Drs. Miriam Sciberras and Klaus Vella Bardon of the Life Network Foundation filed the judicial protest, which must be done under Maltese law 15 days before seeking a court order or some other judicial sanction against the government.
They argue that emergency contraceptive EllaOne, which has been available for several weeks over the counter in the island republic’s pharmacies, works by terminating pregnancies and not by preventing them.
The complaint states, “Under the Malta law, any intervention to stop the process after fertilization occurred amount[s] to induced miscarriage [or] abortion.”
Dr. Sciberras explained to LifeSiteNews, “The laws in Malta are very particular. They cannot be compared to the laws in other countries. There they have abortion. Here life is still protected from conception. So having it made available is a blow.”
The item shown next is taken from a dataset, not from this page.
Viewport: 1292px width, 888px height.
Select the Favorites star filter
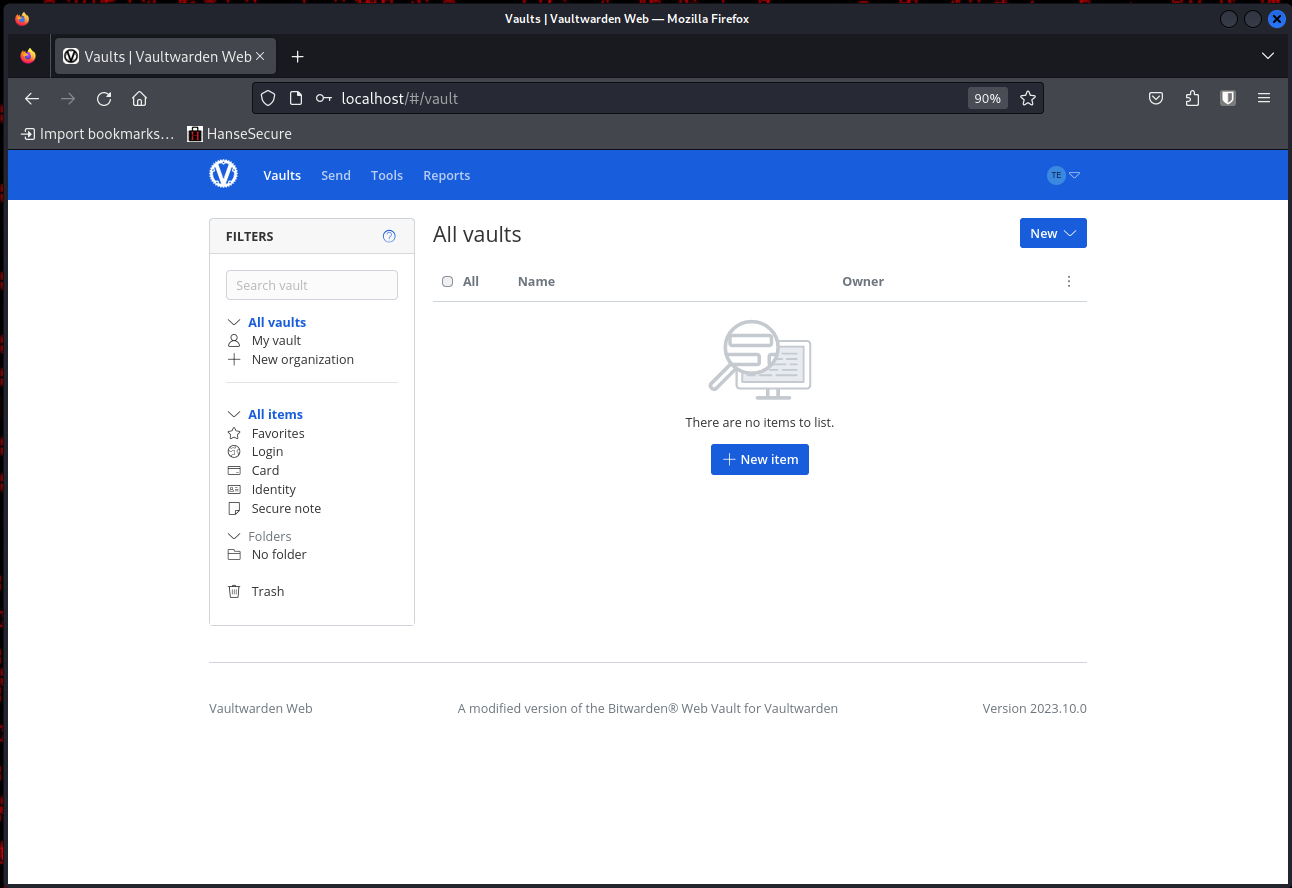click(277, 433)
Both Malta’s criminal code and the Embryo Protection Act prohibit abortion.
But after a pro-abortion women’s group filed its own judicial protest last year, claiming the ban on so-called emergency contraception violated their rights, a parliamentary conjoint committee, which included members of the Medical Authority, considered the issue.
Dr. Sciberras reports that the Medical Authority argued throughout the committee hearings that EllaOne (ulipristal acetate) was not an abortifacient because it prevented pregnancy from happening in the first place. This idea, she told LifeSiteNews, can be traced to the redefinition in 1965 of pregnancy and conception as “the implantation of a fertilized ovum” by the American College of Obstetricians and Gynecologists.
But implantation occurs two weeks after fertilization of the egg by the sperm, Dr. Sciberras says, whereas Maltese law protects the unborn child from fertilization.
What’s more, she said, the conjoint committee instructed the Medical Authority to obey the Criminal Code and the Embryo Protection Act and only to “issue the license of these medicines if they are not abortifacient” – using the committee’s own words.
“We expected the decision of the conjoint committee would be reflected in the decision of the Medical Authority. And instead the Medical Authority decided to ignore completely the decision from the conjoint committee,” Dr. Sciberras said.
Until the Life Network Foundation’s judicial protest, public debate had focused on the Medical Authority’s decision that no prescription be required for emergency contraceptives. Now Dr. Sciberras hopes the protest will shake up the government and draw attention to the more critical issue of when life really begins.
Her group has brought a noted Italian expert on obstetrics and gynecology, Dr. Bruno Mozzanega of the University of Padua, to Malta to speak on the subject.
“It is the first thing you do [is] to raise awareness, to raise attention to the authorities,” she told LifeSiteNews. “We are telling them: ‘Look, we think this has been done in breach of the law.’ So now we wait and see what happens.”